Highlights for CERIC that promote career development for public good:
- Published a new edition of our popular Playbook, Retain and Gain: Career Management for the Public Sector, to support public sector employers in developing an inclusive, agile and equipped workforce
- Launched a Careers and Canadians discussion series, starting with guest former Saskatchewan Deputy Minister Alastair MacFadden, to explore the value of connecting careers thinking to the development, delivery and measurement of public goods and services
- Surveyed 501 Canadian employers with Environics Research Institute to update and expand understanding of the state of career development in the Canadian workplace
- Published the “Career Pivots” issue of CERIC’s Careering magazine, which highlighted how, with the support of career education and career professionals, Canadians can develop the change-ready mindset needed to thrive
- Updated CERIC’s funding priorities to include career mindsets as a new key funding priority area
- Worked with the media to raise the profile of career development, including articles published in Policy Options and Canadian HR Reporter and an interview on CBC Radio
- Engaged with many organizations around shared advocacy goals, systems change and joint learning, including Future Skills Centre, the Institute of Public Administration of Canada, the Century Initiative, the Labour Market Information Council and the OECD
Key achievements for CERIC that build career development knowledge:
- Published a French translation of our popular career theories book, Théories et modèles orientés sur la carrière : des idées pour la pratique
- In partnership with Memorial University, continued to expand knowledge by publishing two issues of the Canadian Journal of Career Development, Canada’s only peer-reviewed academic journal in the field
- Presented free and fee-based webinars in partnership with associations and organizations across Canada on timely topics including micro-credentials and resiliency, reaching more than 8,000 participants
- Held first-ever virtual Cannexus conference in late January and early February, bringing together 2,310 delegates to explore how to reimagine career services in the wake of the global pandemic under the theme of “Career Development for Public Good”

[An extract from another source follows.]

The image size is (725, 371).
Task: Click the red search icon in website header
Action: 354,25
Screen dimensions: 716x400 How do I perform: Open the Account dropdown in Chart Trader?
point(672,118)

- Produced timely resources through CERIC’s popular bilingual content communities, CareerWise and OrientAction (in partnership with Quebec-based GRICS), including article series highlighting career development intersections with employers, policy-makers and educators
- Shared results of final CERIC Recovery Pulse Survey tracking the effects of COVID-19 on career services across the country, with data showing some early signs of stabilization but growing concerns about mental health and burnout
- Sought nominations for Etta St. John Wileman Award for Lifetime Achievement, designed to recognize individuals who have devoted their lives to enhancing the field of career development
- Launched Young Professionals Bursary in partnership with the Nova Scotia Career Development Association (NSCDA), which allowed 10 young professionals to attend the virtual Cannexus21 conference
- Engaged the next generation of career development researchers through our Graduate Student Engagement Program (GSEP), adding 24 students currently enrolled in full-time master’s and PhD programs
- Announced the award of the project on Unlocking the Career Development Value within Experiential Learning to OneLife Tools, which will develop a guide to optimize the interaction among experiential learning, reflective practice and career development
- Continued work on CERIC-funded project on Career Development in Children: Identifying Critical Success Conditions and Strategies, run by an international team of researchers led by Dr. Lorraine Godden
- Funded research project on how to sustainably integrate immigrants into jobs that they consider decent and align with their life choices, led by Marcelline Bangali of Laval University in partnership with SOIT
In addition to these highlights, as well as inclusion of financial statements, the CERIC 2021 Annual Report also includes an acknowledgement of CERIC staff this past year as well as a special thank you to the CERIC Board and Advisory Committee volunteers who helped us navigate these challenging times and to our funder, The Counselling Foundation of Canada, for its unwavering support.